YOUR INSTRUCTIONS:
Where does the word "computer" show up in the data? Please find each such line and copy it.

Stored items:
-----
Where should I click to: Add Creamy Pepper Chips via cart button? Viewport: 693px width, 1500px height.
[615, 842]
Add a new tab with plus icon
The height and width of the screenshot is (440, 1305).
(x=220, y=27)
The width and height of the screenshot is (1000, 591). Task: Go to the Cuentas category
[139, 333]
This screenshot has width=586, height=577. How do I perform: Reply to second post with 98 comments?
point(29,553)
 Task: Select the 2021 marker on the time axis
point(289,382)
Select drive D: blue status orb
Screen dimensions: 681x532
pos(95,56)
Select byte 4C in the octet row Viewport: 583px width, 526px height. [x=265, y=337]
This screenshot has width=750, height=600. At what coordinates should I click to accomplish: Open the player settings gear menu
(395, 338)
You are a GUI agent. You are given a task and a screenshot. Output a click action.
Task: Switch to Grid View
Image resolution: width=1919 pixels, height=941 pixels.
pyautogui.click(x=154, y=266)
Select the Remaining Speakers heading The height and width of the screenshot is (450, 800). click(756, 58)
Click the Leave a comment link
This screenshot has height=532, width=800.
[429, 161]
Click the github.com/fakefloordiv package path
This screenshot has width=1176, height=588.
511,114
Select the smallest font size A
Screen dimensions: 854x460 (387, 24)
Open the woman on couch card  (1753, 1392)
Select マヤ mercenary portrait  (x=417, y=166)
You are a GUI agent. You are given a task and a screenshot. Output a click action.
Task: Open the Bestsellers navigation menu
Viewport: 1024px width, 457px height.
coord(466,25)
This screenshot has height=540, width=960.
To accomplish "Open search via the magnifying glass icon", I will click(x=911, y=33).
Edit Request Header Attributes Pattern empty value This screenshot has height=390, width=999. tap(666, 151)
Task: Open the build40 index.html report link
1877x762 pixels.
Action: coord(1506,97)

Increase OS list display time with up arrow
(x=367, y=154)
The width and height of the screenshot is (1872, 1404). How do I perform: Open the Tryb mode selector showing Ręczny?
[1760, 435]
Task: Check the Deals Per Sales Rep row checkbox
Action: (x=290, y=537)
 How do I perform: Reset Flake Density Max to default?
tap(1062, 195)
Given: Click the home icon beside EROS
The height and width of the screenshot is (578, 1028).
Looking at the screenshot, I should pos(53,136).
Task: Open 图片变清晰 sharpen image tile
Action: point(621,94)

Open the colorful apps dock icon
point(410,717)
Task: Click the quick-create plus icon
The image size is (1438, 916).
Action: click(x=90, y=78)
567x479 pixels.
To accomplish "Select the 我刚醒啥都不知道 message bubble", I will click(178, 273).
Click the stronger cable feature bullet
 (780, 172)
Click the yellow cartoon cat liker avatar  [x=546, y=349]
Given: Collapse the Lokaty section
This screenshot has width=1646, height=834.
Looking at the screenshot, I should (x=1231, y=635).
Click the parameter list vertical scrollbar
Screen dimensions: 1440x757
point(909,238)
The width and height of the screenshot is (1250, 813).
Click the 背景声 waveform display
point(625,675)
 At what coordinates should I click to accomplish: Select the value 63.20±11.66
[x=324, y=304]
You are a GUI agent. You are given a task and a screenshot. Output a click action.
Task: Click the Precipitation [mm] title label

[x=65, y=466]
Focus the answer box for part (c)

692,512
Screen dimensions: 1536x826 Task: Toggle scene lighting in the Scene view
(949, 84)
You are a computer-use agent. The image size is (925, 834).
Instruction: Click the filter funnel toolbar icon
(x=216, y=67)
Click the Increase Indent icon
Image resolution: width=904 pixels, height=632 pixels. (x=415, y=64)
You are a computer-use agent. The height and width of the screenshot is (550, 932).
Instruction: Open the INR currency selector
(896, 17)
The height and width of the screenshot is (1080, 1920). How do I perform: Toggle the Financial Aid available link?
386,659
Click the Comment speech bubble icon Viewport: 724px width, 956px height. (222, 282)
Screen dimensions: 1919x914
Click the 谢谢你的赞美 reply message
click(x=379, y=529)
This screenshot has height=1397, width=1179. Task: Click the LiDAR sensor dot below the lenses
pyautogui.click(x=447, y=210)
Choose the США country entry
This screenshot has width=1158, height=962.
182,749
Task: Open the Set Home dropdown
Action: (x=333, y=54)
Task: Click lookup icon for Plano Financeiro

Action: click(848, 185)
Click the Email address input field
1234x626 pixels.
-----
ANSWER:
You are a computer-use agent. The image size is (925, 834).
You are a computer-use agent. The height and width of the screenshot is (550, 932).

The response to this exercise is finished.